影は静かに揺れるように動き、その場に立ち尽くす彼らを見つめているように思えた。友人たちは怖気づき、口をつぐんだ。
「やっぱり、ここ怖いよ…」震える声で、友人の一人が呟いた。もう誰も動こうとはしなかった。
だが、誠一はそれがただの錯覚だと信じようとした。しかし、足元に何か冷たい感触が触れた。彼は思わず顔をしかめ、視線を下げると、地面からゆっくりと白い手が伸びてきていた。それはまるで誰かが地面から這い出そうとしているかのように、手がこちらに向かって伸びてきている。
「うわ…っ!」誠一は叫び声をあげ、恐怖に駆られてその場を駆け出した。仲間たちも一斉にその場を離れ、墓地を駆け抜けて外に出た。
風が彼らの背後を追うように吹き、急いで村へと向かう。振り返ることなく、皆はただ逃げるように走った。しばらくして、ようやく村に戻ると、冷や汗が背中を流れ、心臓が激しく鼓動していた。

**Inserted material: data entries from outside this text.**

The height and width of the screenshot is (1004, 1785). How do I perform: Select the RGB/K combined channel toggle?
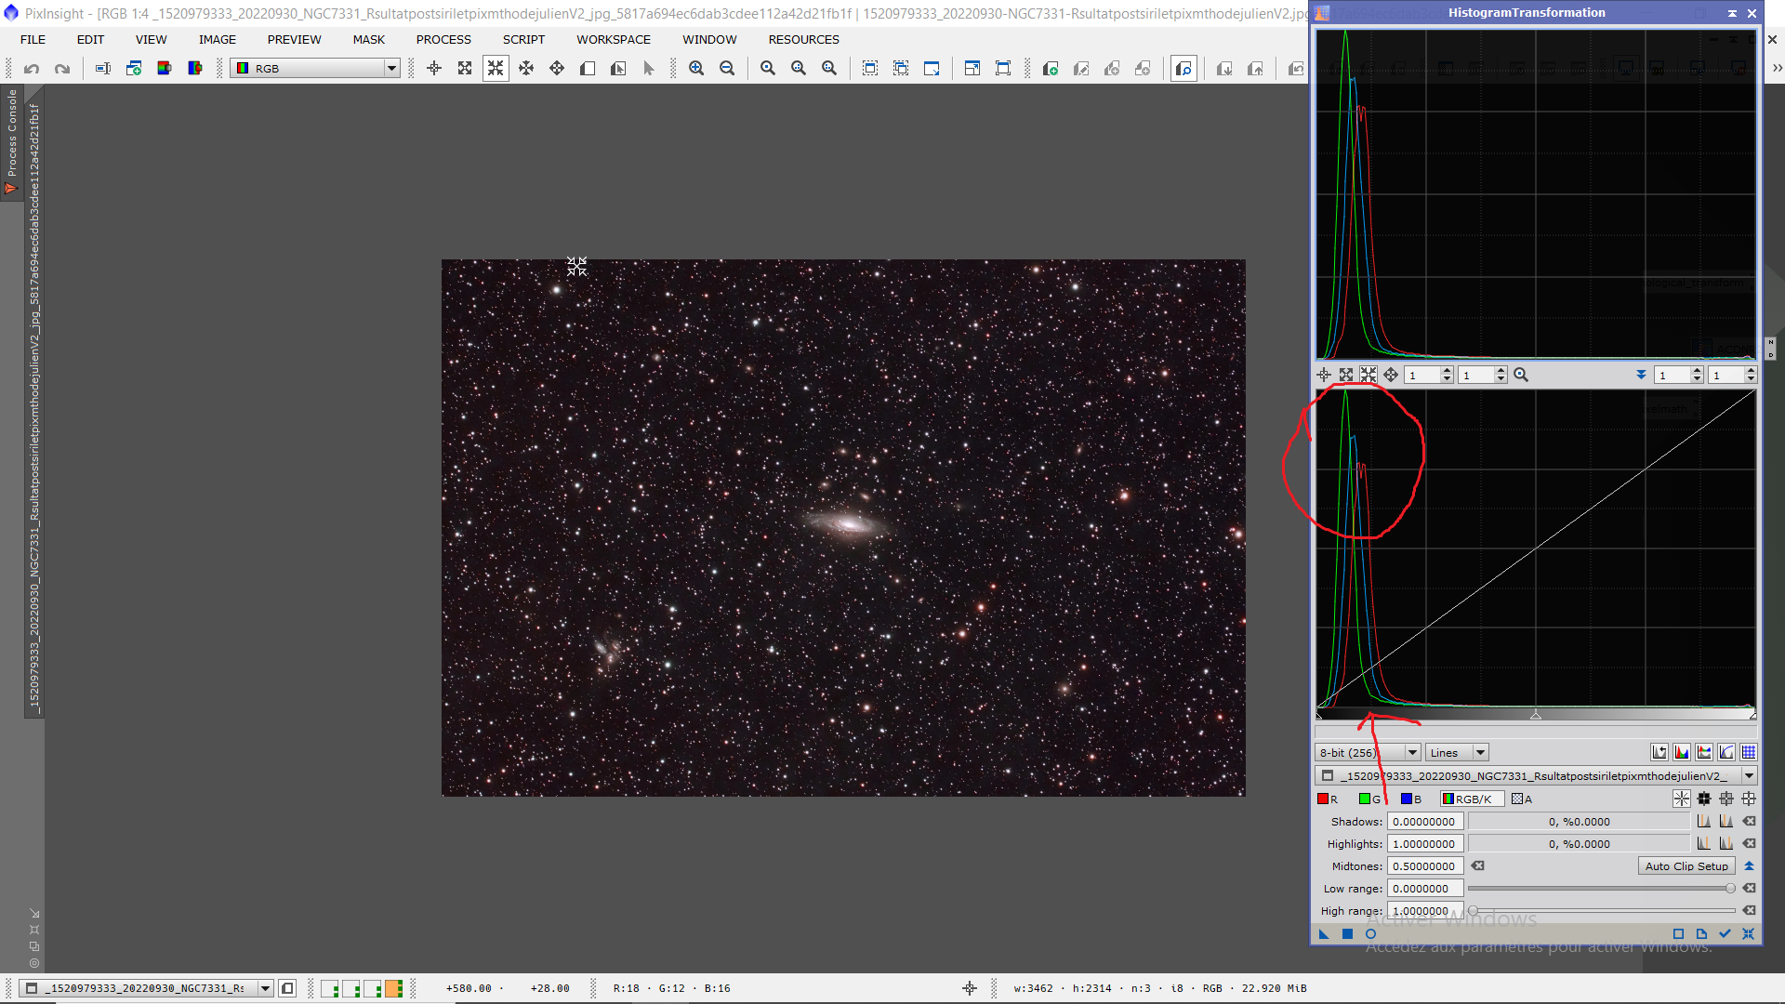click(x=1472, y=799)
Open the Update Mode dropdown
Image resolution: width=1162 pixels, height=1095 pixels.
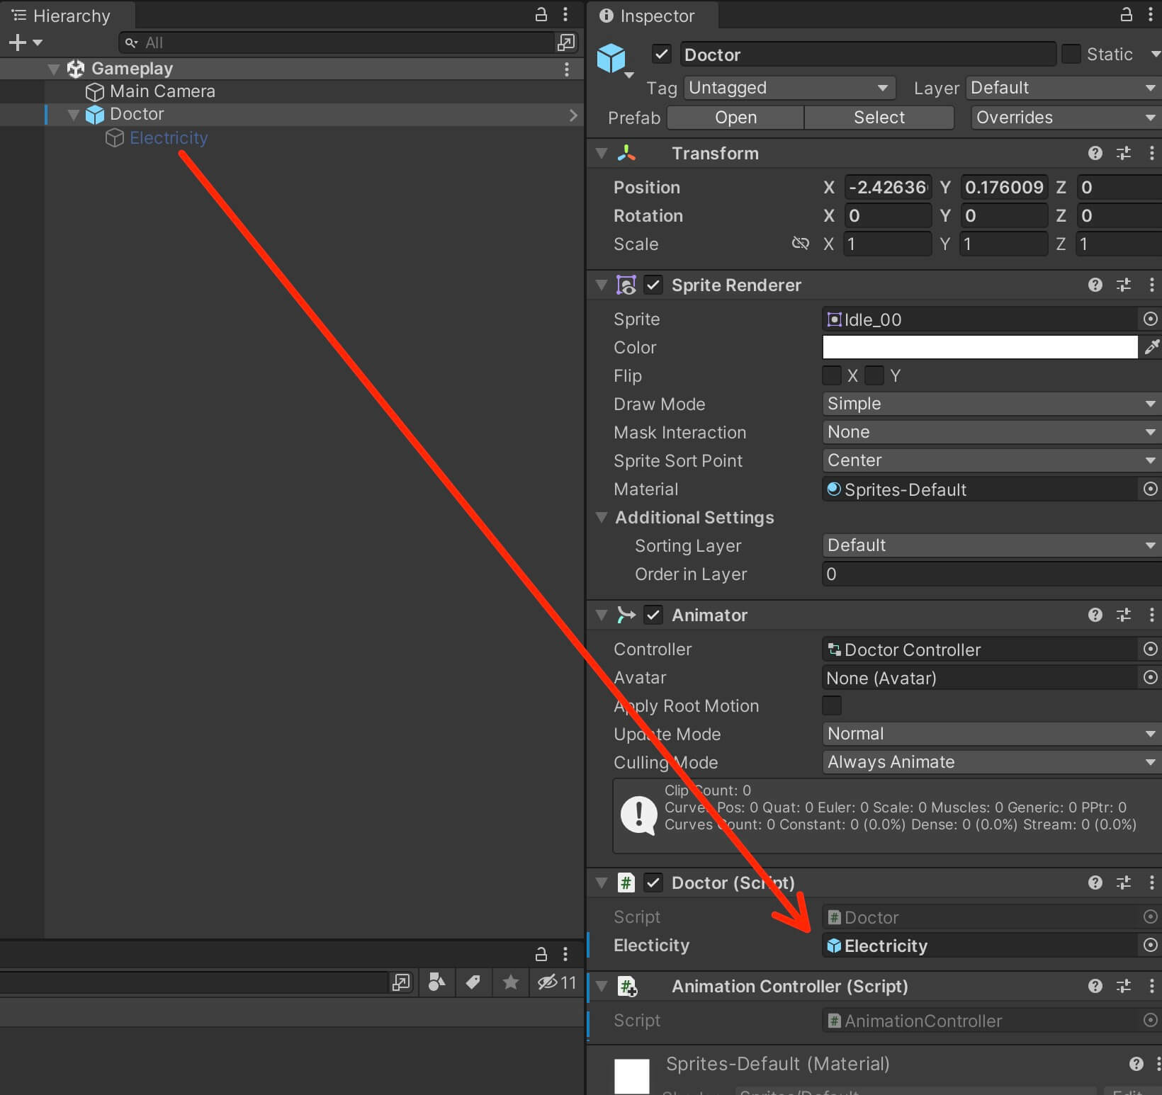989,734
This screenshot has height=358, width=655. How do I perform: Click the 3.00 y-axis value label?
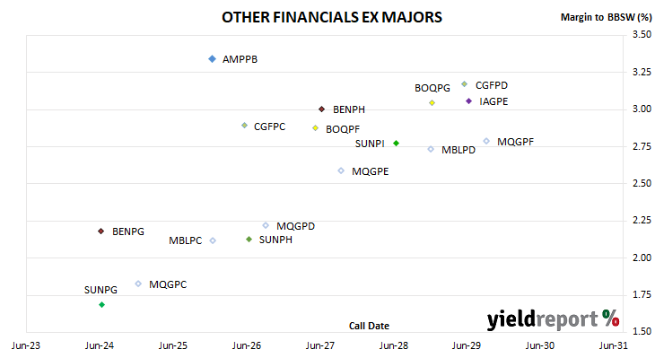[x=642, y=109]
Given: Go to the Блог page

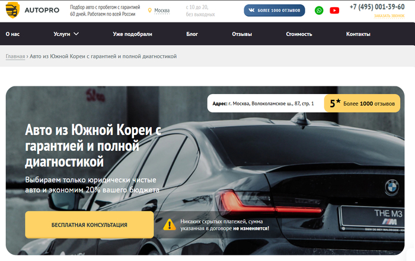Looking at the screenshot, I should point(192,34).
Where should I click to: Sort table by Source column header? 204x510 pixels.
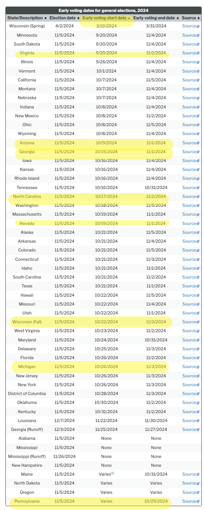[x=191, y=18]
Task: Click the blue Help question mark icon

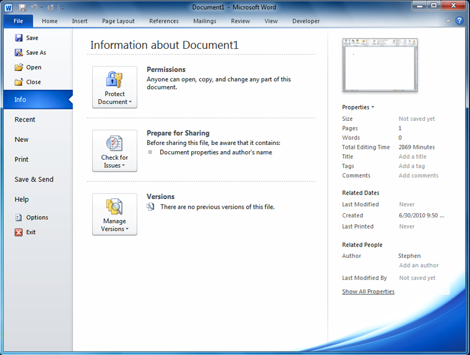Action: [x=459, y=20]
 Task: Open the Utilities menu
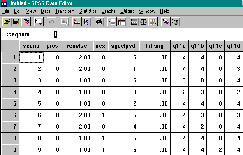[127, 11]
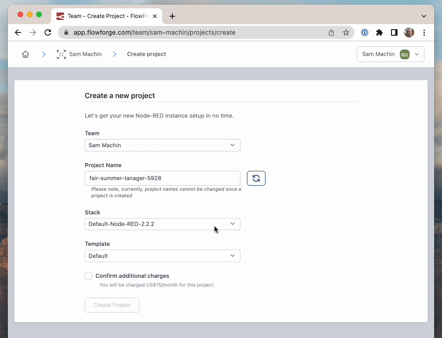The width and height of the screenshot is (442, 338).
Task: Go back using browser back arrow
Action: pos(18,32)
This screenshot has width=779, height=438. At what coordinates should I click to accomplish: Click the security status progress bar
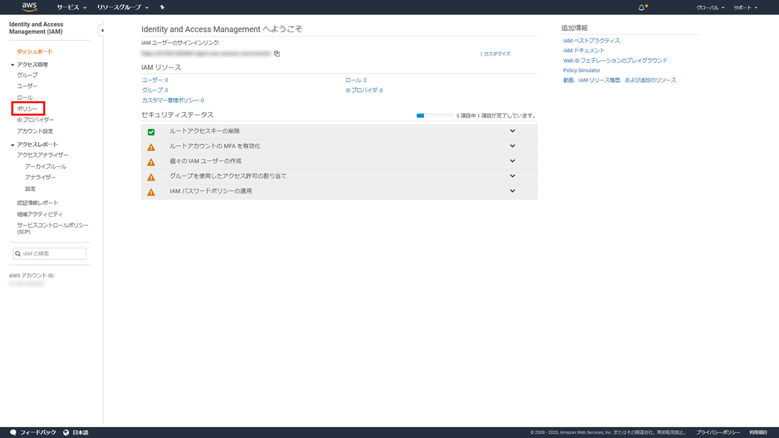coord(434,116)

その晩、誠一は悪夢を見た。目を覚ますたびに、何度も墓地に戻され、あの手が伸びてくるのを感じた。毎晩、目を覚ますと胸が締め付けられるような恐怖に襲われ、昼間でもふとした瞬間に墓地の影が脳裏に浮かんだ。
数週間後、誠一が再びあの墓地の近くを通りかかると、何かが違うと感じた。墓地の一角に、見慣れない墓石が一つ増えていた。そこには、彼の友人の名前が刻まれていた。その瞬間、誠一の体に氷のような冷たい感覚が走った。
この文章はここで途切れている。